··· Records shown

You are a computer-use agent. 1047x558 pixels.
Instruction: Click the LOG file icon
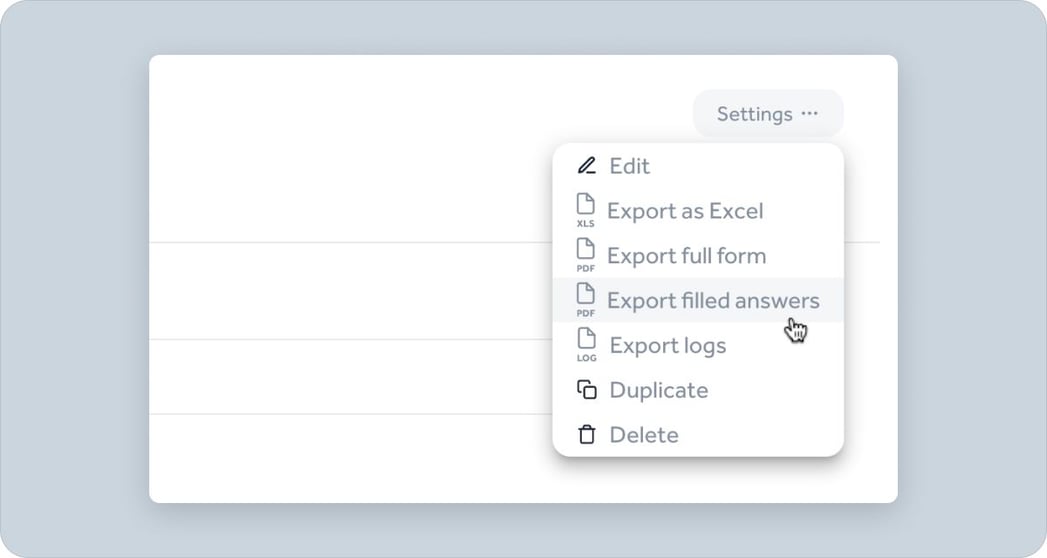[587, 345]
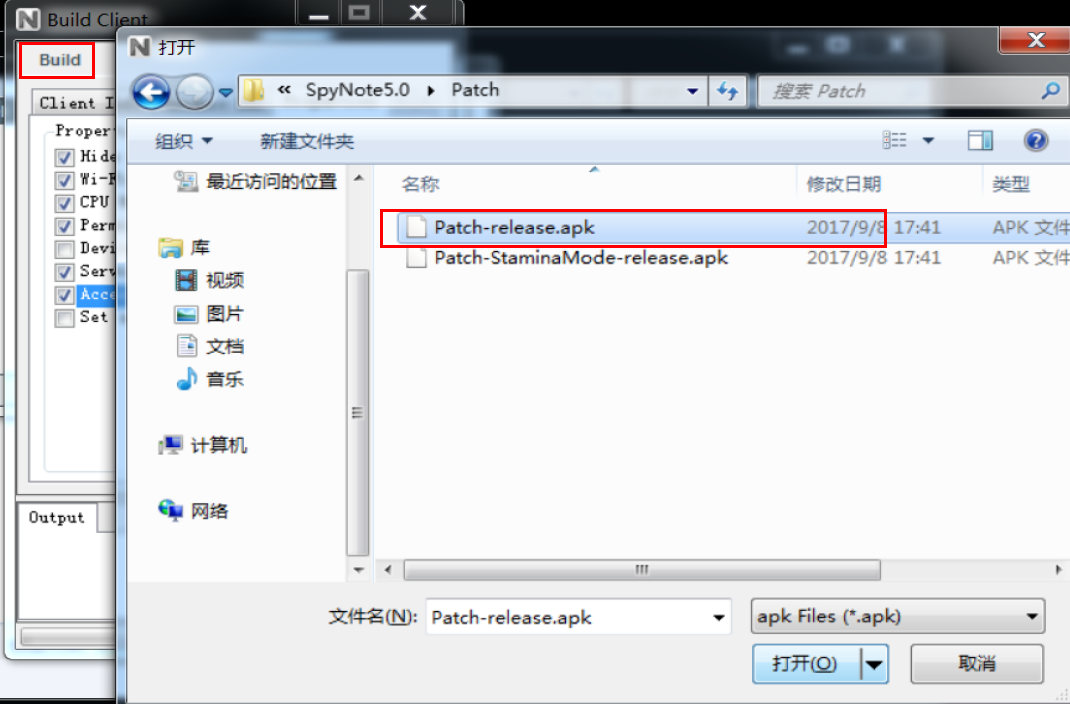This screenshot has height=704, width=1070.
Task: Open the help question mark icon
Action: coord(1035,141)
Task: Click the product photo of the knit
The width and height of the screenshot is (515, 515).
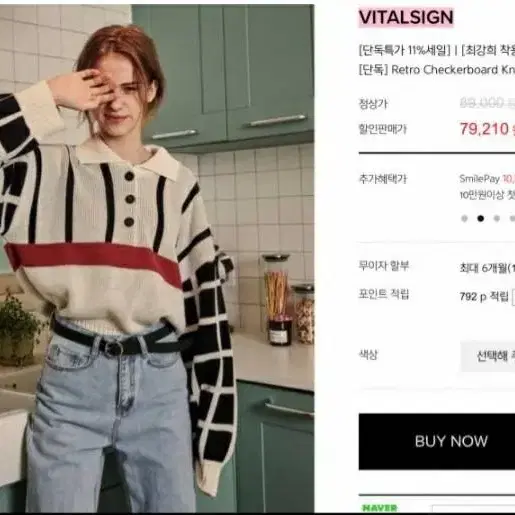Action: coord(157,258)
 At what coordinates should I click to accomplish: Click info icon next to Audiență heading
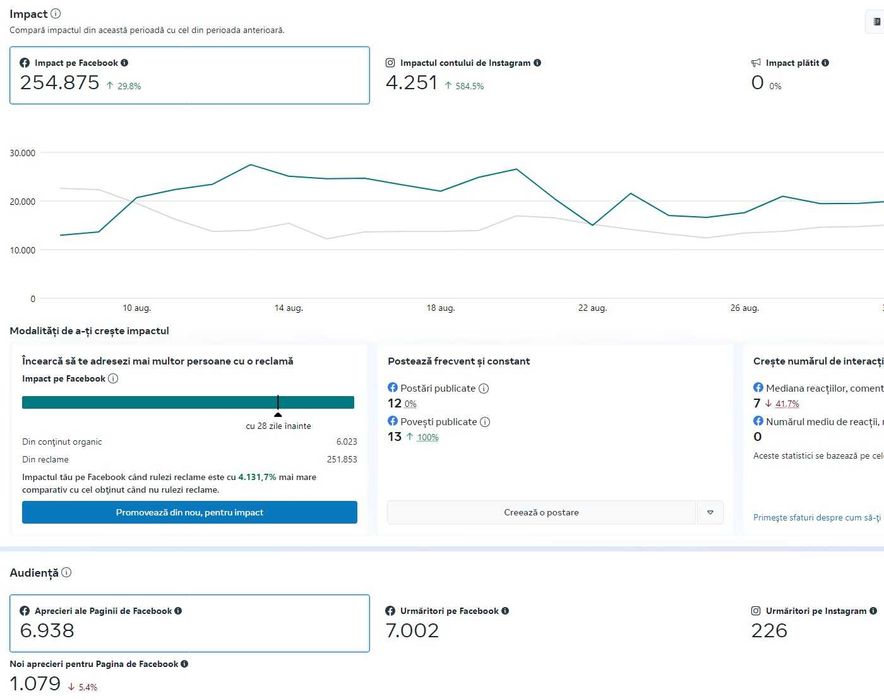(66, 573)
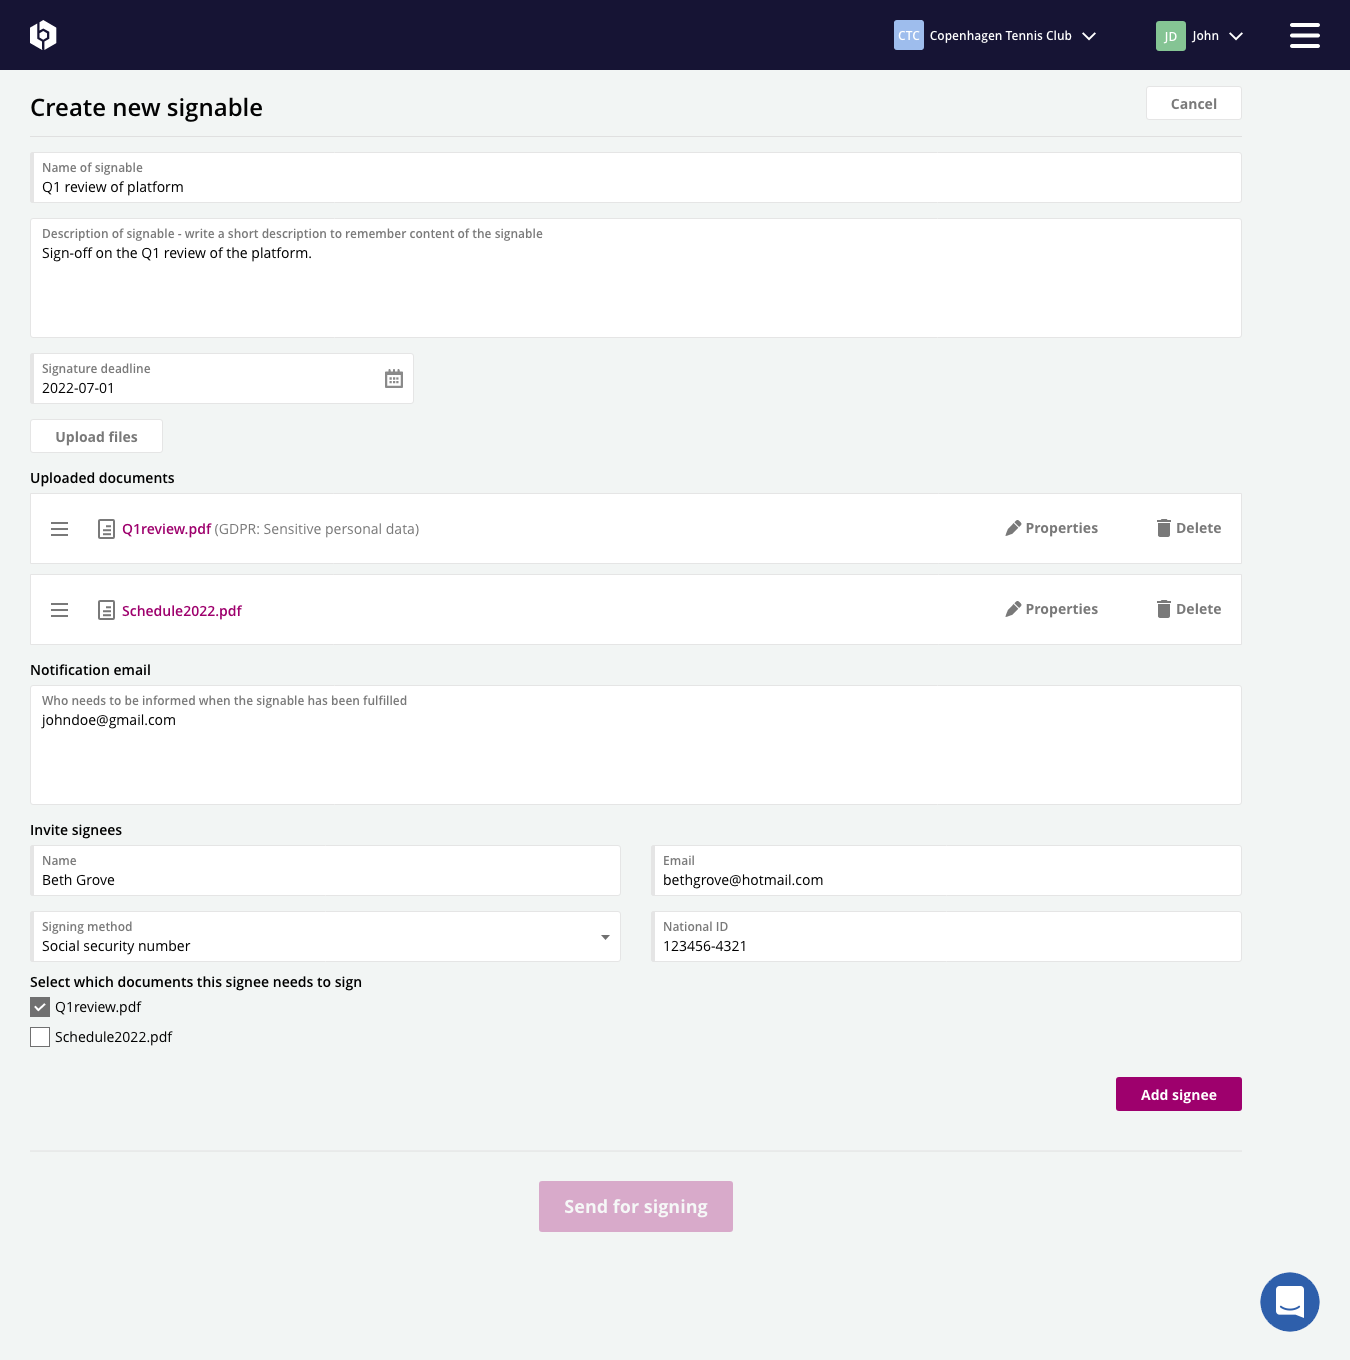This screenshot has width=1350, height=1360.
Task: Grab the drag handle for Schedule2022.pdf
Action: click(x=60, y=610)
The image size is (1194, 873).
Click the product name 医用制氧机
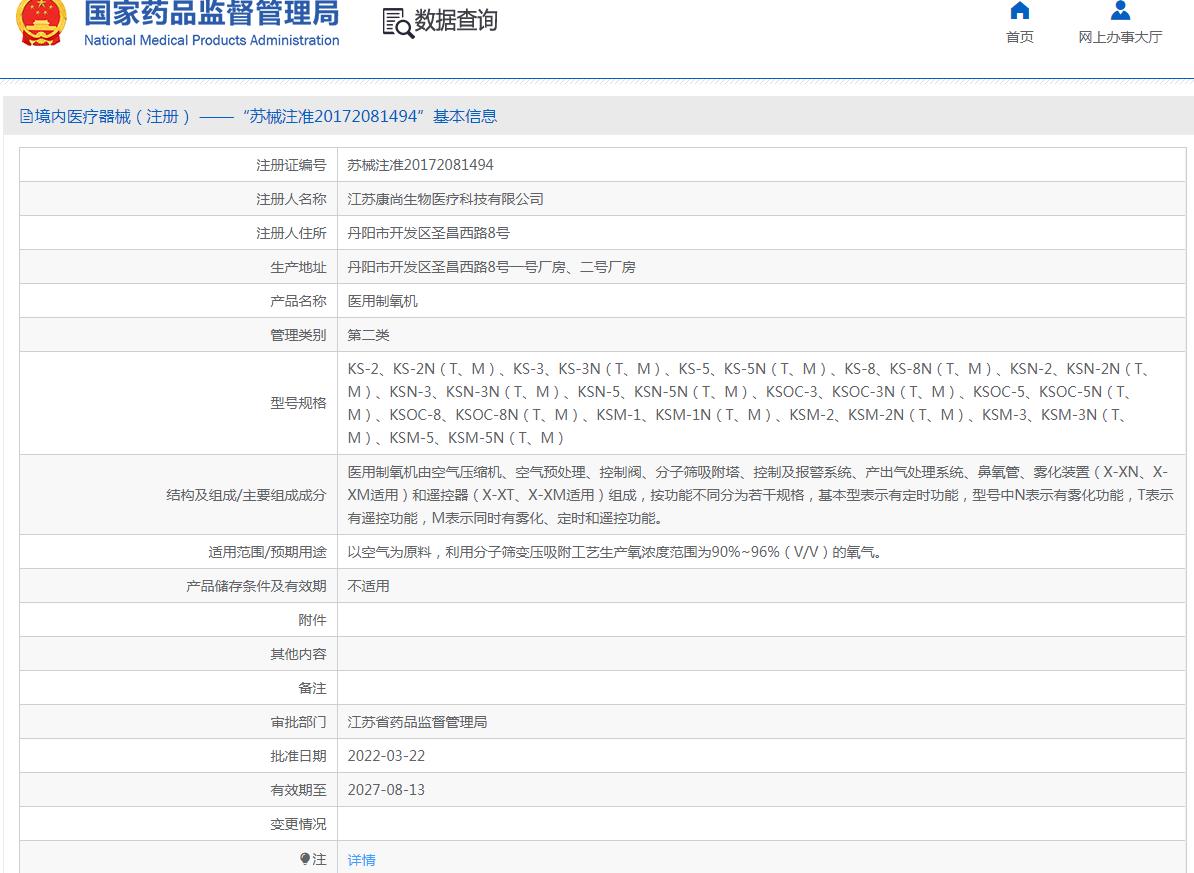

······

What is being asked:
Once the pictures are removed, reproduce the remaining entries above exactly.

Solution:
You are a computer-use agent. 1047x558 pixels.
Instruction: Click the LOG file icon
[587, 345]
This screenshot has height=704, width=1070.
Task: Open the help question mark icon
Action: coord(1035,141)
Task: Click the product photo of the knit
The width and height of the screenshot is (515, 515).
Action: coord(157,258)
 At what coordinates should I click to accomplish: Click info icon next to Audiență heading
(66, 573)
This screenshot has width=1350, height=1360.
Task: Grab the drag handle for Schedule2022.pdf
Action: click(x=60, y=610)
The image size is (1194, 873).
Click the product name 医用制氧机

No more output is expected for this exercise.